Grapplestein Son of Oregon

Grapplestein  arrived by post all the way from The Lost World in Oregon in mid November. He arrived in his own special non machinable envelope together with a travelling companion who I haven’t got to know as yet. GS has been acclimatizing to the food and the weather and has had a little difficulty with jet lag too.

Here he is on Day 3…

However this weekend (26/27th Nov)  he announced he was ready for action and as there was no football to watch he thought he might as well have a crack at baking some sourdough.

GS has a lovely wheaty/fruity aroma while he is fermenting, and did an excellent job with this sourdough bread.

I also finally had a go at baking in a pot, Dutch Oven style.  The good Doctor Fugawe and Gill the Painter are two people who I know both use this method with great success. My first attempt was not entirely successful as the parchment sort of got inside the dough a bit, but the crust was thin and fine and the ovenspring, particularly with this teetering-on-the-edge-of-being-overproved loaf, was more than satisfactory. In fact the crumb was beautiful!

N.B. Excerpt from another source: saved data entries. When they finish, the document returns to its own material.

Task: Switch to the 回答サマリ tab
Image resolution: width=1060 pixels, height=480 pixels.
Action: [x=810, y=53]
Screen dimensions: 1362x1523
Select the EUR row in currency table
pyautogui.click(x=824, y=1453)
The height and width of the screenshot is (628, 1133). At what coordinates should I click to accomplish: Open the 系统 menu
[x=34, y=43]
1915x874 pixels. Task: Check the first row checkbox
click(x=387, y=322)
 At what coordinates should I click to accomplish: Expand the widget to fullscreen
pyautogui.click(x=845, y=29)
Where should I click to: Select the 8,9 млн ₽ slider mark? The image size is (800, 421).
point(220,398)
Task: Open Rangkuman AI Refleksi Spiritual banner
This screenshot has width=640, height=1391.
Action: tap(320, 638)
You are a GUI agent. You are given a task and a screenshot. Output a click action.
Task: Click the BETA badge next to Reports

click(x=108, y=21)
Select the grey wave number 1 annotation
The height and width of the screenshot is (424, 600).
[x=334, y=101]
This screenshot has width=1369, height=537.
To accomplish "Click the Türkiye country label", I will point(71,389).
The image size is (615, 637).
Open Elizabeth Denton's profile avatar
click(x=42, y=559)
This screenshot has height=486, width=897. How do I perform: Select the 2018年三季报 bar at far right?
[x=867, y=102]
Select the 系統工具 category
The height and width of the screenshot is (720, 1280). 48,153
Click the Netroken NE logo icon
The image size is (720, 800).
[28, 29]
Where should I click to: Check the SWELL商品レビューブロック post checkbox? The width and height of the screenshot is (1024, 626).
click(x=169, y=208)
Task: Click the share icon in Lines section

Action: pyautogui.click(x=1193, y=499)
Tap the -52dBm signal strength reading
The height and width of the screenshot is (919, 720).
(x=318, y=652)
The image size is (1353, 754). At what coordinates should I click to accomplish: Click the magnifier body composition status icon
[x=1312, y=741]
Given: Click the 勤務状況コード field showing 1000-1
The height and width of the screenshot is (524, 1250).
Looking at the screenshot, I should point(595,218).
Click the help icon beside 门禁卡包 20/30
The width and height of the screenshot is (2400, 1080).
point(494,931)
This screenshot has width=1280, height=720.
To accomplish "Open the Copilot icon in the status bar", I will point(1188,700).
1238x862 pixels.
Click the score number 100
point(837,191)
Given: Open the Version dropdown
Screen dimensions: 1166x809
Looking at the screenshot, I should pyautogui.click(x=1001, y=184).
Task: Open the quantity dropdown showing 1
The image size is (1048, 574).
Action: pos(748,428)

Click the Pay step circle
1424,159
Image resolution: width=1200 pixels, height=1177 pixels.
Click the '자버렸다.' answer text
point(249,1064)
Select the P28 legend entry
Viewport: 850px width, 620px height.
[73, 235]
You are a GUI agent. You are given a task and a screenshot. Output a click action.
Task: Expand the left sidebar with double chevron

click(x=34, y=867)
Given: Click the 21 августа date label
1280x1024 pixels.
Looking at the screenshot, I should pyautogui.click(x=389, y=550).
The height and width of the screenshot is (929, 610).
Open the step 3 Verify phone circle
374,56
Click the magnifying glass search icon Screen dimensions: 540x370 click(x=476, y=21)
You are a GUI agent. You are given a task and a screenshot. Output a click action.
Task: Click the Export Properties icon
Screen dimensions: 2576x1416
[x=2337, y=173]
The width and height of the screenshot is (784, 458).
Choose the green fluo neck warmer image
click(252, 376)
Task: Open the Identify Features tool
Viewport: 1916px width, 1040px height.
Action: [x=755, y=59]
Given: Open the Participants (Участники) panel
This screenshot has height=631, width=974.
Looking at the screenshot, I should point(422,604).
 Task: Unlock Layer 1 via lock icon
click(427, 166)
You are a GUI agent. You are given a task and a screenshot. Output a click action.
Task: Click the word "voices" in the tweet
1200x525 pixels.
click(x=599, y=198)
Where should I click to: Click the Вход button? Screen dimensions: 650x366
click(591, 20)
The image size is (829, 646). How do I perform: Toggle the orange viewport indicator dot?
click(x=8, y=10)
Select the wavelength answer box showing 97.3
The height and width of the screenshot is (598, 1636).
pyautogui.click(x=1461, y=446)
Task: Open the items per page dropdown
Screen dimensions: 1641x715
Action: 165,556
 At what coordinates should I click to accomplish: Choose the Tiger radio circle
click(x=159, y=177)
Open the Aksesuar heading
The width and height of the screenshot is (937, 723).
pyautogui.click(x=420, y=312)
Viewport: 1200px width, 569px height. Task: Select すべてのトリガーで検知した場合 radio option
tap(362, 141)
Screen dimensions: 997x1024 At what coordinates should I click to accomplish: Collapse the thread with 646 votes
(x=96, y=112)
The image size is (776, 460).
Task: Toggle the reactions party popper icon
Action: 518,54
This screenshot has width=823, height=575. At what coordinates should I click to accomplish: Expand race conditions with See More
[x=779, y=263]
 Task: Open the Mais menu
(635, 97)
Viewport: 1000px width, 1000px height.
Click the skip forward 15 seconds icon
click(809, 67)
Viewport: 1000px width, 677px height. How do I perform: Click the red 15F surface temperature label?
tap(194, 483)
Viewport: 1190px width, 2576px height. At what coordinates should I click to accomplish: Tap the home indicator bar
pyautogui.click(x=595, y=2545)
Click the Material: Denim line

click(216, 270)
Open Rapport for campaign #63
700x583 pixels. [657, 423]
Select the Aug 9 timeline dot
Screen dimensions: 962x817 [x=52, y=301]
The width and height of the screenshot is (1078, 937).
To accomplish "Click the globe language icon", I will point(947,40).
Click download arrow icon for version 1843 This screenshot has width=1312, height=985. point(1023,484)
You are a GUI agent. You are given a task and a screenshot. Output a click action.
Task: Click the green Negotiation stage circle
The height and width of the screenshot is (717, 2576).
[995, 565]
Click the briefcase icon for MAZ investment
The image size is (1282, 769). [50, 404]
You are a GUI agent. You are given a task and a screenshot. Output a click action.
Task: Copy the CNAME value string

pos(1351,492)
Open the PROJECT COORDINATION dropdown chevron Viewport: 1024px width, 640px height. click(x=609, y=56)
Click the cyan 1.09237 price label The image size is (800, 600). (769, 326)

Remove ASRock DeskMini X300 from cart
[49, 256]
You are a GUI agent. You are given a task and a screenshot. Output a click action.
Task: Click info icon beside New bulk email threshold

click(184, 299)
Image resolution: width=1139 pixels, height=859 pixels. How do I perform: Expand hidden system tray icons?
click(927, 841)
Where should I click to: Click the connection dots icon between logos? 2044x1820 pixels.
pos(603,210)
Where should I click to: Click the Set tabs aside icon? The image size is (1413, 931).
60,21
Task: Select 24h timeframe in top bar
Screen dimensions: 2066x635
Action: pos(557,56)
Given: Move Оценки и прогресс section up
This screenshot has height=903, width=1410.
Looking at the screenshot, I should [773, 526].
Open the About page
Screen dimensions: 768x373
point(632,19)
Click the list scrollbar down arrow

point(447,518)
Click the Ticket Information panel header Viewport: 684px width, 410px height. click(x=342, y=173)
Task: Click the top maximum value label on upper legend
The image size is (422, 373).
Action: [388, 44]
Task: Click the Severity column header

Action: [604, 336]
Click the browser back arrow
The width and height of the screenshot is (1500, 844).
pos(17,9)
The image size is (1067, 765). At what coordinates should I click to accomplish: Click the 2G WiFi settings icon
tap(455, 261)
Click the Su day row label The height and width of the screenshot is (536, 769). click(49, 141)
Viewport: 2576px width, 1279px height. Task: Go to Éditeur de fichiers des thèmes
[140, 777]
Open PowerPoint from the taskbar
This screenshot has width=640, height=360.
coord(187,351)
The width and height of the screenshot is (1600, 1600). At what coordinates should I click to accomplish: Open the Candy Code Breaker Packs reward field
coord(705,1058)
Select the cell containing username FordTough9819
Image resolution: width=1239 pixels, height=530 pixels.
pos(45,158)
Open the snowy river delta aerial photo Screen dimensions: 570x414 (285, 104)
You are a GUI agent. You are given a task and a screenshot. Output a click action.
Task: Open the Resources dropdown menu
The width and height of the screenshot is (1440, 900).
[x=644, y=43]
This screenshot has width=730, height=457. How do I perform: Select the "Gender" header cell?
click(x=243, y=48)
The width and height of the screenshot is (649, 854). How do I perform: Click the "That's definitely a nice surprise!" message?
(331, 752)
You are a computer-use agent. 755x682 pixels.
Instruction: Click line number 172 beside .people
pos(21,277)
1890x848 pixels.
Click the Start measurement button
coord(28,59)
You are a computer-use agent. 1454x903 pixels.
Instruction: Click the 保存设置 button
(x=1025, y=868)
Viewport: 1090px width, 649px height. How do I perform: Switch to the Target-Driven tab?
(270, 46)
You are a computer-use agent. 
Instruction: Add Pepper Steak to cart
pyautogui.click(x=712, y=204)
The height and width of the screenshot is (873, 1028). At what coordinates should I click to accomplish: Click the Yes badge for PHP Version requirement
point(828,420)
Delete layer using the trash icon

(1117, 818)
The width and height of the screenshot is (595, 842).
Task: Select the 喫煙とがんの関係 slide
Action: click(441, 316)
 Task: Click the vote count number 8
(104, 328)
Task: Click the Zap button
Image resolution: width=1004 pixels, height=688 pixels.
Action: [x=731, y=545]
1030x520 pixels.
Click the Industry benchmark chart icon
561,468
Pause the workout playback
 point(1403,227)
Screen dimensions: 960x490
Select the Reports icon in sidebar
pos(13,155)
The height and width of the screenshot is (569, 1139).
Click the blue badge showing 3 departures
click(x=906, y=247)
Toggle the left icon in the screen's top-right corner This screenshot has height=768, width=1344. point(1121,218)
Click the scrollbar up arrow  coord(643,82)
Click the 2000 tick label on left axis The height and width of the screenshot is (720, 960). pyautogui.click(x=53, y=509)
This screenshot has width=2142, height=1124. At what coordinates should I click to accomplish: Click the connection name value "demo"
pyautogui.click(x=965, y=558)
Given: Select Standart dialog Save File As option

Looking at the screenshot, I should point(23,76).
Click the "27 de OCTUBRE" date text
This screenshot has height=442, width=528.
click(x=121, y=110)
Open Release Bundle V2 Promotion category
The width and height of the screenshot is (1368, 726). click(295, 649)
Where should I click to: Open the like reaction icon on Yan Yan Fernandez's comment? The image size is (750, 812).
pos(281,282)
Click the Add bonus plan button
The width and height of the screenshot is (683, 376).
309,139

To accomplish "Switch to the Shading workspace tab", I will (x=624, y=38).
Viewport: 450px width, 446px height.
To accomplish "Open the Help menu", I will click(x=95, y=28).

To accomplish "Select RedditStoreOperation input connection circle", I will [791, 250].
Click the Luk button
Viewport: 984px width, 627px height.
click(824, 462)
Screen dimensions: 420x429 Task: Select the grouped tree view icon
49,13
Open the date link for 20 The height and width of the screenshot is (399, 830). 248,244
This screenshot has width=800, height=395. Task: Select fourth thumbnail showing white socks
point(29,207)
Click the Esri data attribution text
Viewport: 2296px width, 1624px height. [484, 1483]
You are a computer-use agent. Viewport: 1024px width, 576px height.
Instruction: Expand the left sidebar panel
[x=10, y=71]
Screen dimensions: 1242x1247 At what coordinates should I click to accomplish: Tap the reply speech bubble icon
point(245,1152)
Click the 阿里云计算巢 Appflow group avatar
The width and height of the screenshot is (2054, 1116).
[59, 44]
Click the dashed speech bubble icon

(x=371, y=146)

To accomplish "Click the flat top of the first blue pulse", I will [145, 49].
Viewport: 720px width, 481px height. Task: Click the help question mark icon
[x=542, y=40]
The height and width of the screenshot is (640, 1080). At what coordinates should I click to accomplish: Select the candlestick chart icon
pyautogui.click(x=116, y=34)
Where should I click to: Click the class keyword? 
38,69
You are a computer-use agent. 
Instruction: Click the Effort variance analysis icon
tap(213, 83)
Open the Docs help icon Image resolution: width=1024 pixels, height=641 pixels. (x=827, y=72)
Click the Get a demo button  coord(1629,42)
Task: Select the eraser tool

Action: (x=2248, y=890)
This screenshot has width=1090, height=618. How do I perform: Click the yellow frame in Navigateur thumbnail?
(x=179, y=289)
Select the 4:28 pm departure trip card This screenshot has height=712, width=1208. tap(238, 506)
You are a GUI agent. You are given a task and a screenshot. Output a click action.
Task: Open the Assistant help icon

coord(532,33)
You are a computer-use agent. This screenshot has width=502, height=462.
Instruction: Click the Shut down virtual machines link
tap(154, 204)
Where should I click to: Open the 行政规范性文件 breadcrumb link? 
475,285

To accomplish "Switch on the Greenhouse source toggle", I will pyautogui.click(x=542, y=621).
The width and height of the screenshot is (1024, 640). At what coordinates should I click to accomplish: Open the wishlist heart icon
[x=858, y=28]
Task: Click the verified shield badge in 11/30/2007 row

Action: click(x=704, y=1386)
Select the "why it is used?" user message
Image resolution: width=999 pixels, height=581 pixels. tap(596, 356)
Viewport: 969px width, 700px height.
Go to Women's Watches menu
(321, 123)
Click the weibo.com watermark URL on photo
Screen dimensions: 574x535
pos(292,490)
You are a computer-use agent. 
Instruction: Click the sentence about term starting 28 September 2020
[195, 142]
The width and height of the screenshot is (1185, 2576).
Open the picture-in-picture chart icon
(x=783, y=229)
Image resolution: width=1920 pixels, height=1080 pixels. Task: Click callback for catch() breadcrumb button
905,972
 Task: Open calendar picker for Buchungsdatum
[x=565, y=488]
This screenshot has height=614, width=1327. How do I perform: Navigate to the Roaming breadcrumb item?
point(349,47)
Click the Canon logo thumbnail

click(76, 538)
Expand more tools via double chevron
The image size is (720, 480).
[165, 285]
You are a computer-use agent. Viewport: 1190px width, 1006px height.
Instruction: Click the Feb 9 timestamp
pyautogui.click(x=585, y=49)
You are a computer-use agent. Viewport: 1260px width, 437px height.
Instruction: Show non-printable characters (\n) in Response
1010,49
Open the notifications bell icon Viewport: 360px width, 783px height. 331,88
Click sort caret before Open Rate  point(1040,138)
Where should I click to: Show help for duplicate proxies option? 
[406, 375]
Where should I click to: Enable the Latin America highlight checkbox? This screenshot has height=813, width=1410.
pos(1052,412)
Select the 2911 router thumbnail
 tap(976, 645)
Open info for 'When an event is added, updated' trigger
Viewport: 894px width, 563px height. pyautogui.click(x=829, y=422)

As you can see in this last pic, there is no stopping him now, so I’m having another go with the bake in a pot method tomorrow with a larger ball of slightly lower hydration dough this time!  Edit: You can see the resulting pic in one of the comments below…

Go Grapplestein, go !

This dough was made from :-

  • 200 g of revived and cosseted Oregon starter (1:1 water to wheat flour)
  • 325 g water at 20 C
  • 500 g of flour:  a mixture of 350 g of strong bread flour, and 50 g each of  wholemeal spelt, dark rye and swiss dark
  • 12 g fine seasalt
  • 4 dessert spoons of runny yoghurt
  • 1 tablespoon of barley malt

Made a soft loose dough.

First prove took about 3 hours, then shaped and into bannetons, and a second prove of about 4 hours.  I find breads with spelt tend to prove quicker and the dough slackens more quickly towards the end of the second prove, so it is easy to go over with them.  I think I just caught this one in time, though it is a bit mishapen. Tasted as good as it looked! Thanks Doc for sending him so far. At the moment he is definitely different from my own starter, whether time and the English diet will change him, we’ll have to wait and see…

27 thoughts on “Grapplestein Son of Oregon

  1. drfugawe

    Oh, I’m so proud! Looks like he likes it in England. Hey, that’s beautiful crumb – I recently read that it’s not enough to have big holes, they also need to be well distributed – and yours certainly are!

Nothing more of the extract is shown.